**Texte extrait:**
Arrivé à la Grève, il examina tout, il alla à l'Hôtel de Ville, où il ne fut qu'une demi-heure. Il y dit nettement qu'il demandait pardon à Dieu, au roi, à la justice et à M. l'archevêque de tous les mauvais propos qu'il avait tenus contre lui. Il assurait d'ailleurs nettement qu'il n'y avait ni complot, ni complice. C'est par où il finit, et s'y tint sans chercher à retarder son supplice, et au contraire à finir.
On le mena vers quatre heures et demie, au milieu de la place de Grève, où l'on avait fait une forte barrière, laissant un espace d'un demi-arpent, au milieu duquel était une petite table basse, fortement scellée en terre par six grosses pierres. Il n'y avait, autour de lui, que dix bourreaux et les deux confesseurs. Il aida lui-même à se déshabiller, ne témoignant ni crainte, ni étonnement mais envie de finir (on se souvient qu'il voulait se tuer, souvent.)
On l'étendit sur cette espèce de table où des cercles de fer de tous sens fixèrent son corps, deux en travers, un en fourche, laissant le cou libre, et un entre les cuisses, et tout se rejoignant au milieu, et se serrant par de gros écrous sous la table, de sorte que le tronc était absolument fixé. On lui attacha la main droite à une menotte exprès, on la lui brûla au feu de soufre, ce qui lui faisait jeter des cris horribles, ensuite on lui lia très fortement les bras et les cuisses, d'abord en haut, et, de là, en tournoyant husqu'au poignet et au pied, et l'on attacha ces cordes aux harnais de quatre grands chevaux qui étaient placés aux quatre coins de la table, et, le signal étant donné par le bourreau, on fit tirer les quatre chevaux par secousses qui n'emportèrent rien, mais lui firent faire des cris affreux.
On redoubla les secousses sans pouvoir l'emporter, et ces cris affreux perçaient malgré le bruit du nombre prodigieux de spectateurs. On le fit tirer ainsi plus d'une heure que ses cris ne discontinuèrent pas.
Pour tâcher de l'emporter, on ajouta les deux chevaux du tombereau sur ses cuisses en tirant en écartant, et les six chevaux à la fois. Cela ne servit qu'à faire redoubler les cris qui se soutenaient avec la même force, tant cet homme était fort. Les bourreaux, ne sachant que faire, furent demander à l'Hôtel de Ville. On dit qu'il fallait qu'il fût écartelé. On recommença les secousses. Les cris continuèrent, mais les chevaux se rebutèrent de toujours tirer sans avancer. Alors les juges permirent qu'on le dépiéçât, le bourreau lui taillada le haut des cuisses, en faisant tirer les chevaux. Il levait encore la tête pour voir ce qu'on lui faisait, et lui, qui était jureur, ne jura pas, mais il jetait souvent la tête du côté du crucifix et le baisait. Les confesseurs lui parlaient.

**Enregistrements:**
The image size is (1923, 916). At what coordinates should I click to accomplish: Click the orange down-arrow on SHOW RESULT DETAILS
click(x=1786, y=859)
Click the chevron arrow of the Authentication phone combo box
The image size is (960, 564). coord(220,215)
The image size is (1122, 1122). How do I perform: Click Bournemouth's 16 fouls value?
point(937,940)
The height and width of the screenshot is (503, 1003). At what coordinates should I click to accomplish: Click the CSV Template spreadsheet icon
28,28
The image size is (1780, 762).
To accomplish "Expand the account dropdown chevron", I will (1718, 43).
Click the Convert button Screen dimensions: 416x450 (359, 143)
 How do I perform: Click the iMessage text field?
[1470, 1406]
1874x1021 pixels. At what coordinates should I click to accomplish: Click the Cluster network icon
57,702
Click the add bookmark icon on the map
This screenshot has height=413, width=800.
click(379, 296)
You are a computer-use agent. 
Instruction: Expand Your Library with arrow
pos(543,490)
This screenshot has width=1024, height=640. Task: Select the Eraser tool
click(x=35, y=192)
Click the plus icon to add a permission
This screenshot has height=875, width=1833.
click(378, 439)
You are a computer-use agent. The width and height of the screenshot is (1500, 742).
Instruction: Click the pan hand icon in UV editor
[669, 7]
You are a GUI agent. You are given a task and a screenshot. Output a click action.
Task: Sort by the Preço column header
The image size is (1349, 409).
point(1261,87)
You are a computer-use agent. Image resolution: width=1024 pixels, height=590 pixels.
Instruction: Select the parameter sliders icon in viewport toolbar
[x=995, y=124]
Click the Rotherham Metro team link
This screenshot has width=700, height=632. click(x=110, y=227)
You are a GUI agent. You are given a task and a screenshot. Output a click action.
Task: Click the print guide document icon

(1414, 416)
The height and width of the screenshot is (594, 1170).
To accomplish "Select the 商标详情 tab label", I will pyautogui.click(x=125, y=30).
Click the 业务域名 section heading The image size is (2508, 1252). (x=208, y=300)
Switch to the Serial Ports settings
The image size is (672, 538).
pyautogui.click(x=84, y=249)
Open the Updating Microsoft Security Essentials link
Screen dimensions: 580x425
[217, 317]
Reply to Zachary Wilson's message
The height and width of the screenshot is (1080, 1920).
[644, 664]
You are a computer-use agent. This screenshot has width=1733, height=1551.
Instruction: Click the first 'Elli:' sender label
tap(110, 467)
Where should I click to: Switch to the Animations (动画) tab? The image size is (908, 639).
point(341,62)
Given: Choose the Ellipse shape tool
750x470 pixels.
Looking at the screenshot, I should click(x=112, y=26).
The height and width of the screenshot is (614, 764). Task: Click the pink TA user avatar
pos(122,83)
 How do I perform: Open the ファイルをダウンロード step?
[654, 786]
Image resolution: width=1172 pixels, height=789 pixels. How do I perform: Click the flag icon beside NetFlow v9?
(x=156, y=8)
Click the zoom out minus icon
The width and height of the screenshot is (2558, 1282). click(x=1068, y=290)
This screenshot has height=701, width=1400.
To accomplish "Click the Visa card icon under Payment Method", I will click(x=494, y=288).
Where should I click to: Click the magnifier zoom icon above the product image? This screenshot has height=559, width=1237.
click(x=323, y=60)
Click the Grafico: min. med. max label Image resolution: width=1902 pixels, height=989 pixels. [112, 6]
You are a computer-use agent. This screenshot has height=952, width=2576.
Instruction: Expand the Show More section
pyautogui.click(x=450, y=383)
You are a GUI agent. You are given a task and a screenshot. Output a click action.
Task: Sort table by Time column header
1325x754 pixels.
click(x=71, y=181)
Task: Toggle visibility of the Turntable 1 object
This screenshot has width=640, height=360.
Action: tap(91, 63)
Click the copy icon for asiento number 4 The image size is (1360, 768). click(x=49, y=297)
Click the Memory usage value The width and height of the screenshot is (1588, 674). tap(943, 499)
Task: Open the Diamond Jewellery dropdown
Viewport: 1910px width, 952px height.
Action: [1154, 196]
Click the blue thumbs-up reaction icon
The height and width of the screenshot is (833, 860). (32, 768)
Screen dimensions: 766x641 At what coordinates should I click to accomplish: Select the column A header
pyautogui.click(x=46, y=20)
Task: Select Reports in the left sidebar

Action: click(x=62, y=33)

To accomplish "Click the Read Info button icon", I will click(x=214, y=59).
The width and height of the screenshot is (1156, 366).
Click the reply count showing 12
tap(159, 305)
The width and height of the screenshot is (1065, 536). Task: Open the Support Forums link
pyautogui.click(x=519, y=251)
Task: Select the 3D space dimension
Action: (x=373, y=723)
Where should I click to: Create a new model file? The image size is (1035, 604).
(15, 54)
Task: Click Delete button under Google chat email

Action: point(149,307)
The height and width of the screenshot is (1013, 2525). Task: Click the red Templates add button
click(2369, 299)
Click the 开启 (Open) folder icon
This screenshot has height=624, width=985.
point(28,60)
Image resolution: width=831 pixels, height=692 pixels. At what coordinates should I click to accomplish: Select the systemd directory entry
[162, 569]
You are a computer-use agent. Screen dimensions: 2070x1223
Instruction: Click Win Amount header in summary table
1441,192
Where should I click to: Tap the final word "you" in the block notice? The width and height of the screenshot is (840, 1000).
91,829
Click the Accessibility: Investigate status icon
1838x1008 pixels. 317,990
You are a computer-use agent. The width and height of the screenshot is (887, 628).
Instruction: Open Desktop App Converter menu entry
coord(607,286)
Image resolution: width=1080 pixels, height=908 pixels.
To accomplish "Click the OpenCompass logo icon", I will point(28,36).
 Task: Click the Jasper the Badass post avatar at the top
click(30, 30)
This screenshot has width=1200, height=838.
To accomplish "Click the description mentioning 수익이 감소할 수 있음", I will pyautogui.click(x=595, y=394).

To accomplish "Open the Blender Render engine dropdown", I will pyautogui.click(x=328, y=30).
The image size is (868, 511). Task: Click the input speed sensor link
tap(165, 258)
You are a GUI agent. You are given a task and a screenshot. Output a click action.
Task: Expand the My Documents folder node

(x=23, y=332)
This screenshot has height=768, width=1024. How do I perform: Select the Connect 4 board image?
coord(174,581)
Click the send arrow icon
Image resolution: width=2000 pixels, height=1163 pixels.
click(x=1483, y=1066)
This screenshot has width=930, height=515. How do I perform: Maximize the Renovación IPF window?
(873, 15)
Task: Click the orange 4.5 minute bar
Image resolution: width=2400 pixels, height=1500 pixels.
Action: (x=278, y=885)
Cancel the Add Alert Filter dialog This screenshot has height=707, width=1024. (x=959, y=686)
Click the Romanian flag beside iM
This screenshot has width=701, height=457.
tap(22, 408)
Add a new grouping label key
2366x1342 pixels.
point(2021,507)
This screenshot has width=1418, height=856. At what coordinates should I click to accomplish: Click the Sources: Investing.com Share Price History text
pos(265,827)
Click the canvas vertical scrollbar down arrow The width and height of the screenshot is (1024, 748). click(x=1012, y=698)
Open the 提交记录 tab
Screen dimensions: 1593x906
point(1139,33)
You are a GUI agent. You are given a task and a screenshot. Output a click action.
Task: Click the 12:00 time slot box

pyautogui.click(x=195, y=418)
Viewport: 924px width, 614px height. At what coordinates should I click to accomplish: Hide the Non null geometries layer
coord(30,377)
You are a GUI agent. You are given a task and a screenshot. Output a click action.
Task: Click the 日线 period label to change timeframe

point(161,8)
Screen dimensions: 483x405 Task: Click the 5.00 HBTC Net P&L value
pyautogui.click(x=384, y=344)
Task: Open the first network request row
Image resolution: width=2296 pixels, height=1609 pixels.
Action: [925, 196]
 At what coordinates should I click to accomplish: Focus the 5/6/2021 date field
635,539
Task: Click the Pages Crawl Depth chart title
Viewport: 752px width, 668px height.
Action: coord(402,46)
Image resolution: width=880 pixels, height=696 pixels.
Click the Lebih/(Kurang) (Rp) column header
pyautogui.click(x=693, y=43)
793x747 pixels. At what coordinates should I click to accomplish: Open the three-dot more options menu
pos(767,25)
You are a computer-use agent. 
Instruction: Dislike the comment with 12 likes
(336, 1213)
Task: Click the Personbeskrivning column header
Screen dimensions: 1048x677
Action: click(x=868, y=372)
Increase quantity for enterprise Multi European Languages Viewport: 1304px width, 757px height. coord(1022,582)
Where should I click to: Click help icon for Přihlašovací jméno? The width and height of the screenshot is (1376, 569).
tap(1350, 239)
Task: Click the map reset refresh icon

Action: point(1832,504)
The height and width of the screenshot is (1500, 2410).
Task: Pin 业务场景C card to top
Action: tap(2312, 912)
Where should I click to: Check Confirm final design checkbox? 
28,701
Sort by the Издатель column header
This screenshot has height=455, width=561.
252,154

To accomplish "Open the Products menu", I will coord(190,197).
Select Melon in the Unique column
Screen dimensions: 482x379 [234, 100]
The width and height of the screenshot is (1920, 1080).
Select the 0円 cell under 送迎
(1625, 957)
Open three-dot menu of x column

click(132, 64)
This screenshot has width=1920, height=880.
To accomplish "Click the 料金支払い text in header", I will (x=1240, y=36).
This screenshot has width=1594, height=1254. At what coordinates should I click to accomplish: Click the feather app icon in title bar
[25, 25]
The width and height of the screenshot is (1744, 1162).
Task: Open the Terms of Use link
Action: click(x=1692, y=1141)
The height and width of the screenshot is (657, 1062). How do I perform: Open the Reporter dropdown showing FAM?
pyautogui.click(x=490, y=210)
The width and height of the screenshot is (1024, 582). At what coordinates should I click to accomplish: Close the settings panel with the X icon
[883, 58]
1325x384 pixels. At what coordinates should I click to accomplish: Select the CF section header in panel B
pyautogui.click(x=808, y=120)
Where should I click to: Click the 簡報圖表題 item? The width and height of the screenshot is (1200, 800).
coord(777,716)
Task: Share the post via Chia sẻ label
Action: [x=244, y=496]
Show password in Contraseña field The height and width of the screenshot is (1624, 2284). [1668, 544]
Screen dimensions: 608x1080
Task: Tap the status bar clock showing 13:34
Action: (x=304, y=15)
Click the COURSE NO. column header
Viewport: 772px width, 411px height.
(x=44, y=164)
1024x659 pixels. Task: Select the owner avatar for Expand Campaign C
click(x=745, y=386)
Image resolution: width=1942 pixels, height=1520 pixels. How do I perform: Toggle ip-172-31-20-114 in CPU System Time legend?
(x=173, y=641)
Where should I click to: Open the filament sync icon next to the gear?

**Consigne écrite 1:** Recopiez un passage du récit du supplice en commençant aux mots « On redoubla les » et en vous arrêtant après « ne discontinuèrent pas. ».
**Consigne écrite 2:** D'après le récit du supplice, combien de bourreaux se trouvaient autour du condamné au milieu de la place de Grève, s'il vous plaît ?

**Réponse écrite 1:**
On redoubla les secousses sans pouvoir l'emporter, et ces cris affreux perçaient malgré le bruit du nombre prodigieux de spectateurs. On le fit tirer ainsi plus d'une heure que ses cris ne discontinuèrent pas.

**Réponse écrite 2:** Il y avait dix bourreaux autour de lui.